## Exercise
Make a Markdown table with the columns Row and Line for the lines from the one containing "Click the 7 Mar 2014 date label" through the one containing "point(538,551)", both included, with blank lines skipped. Leave the pictures out of the table.

## Data records
————————
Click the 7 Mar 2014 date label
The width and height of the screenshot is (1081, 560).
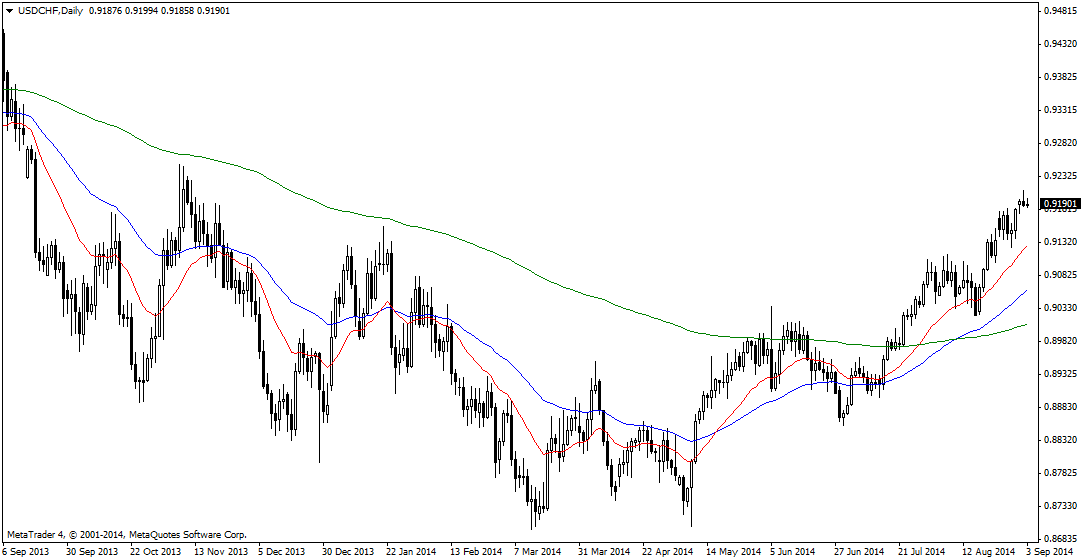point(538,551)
————————
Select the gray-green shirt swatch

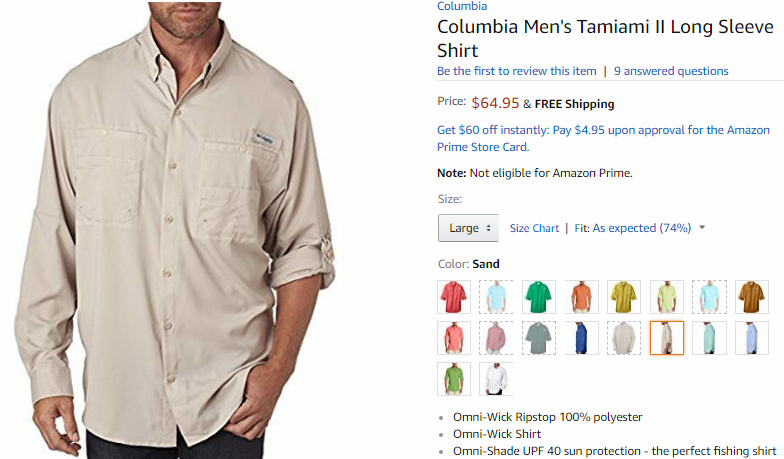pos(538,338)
————————
## Written answer
| Row | Line |
|---|---|
| 1 | Click the 7 Mar 2014 date label |
| 2 | The width and height of the screenshot is (1081, 560). |
| 3 | point(538,551) |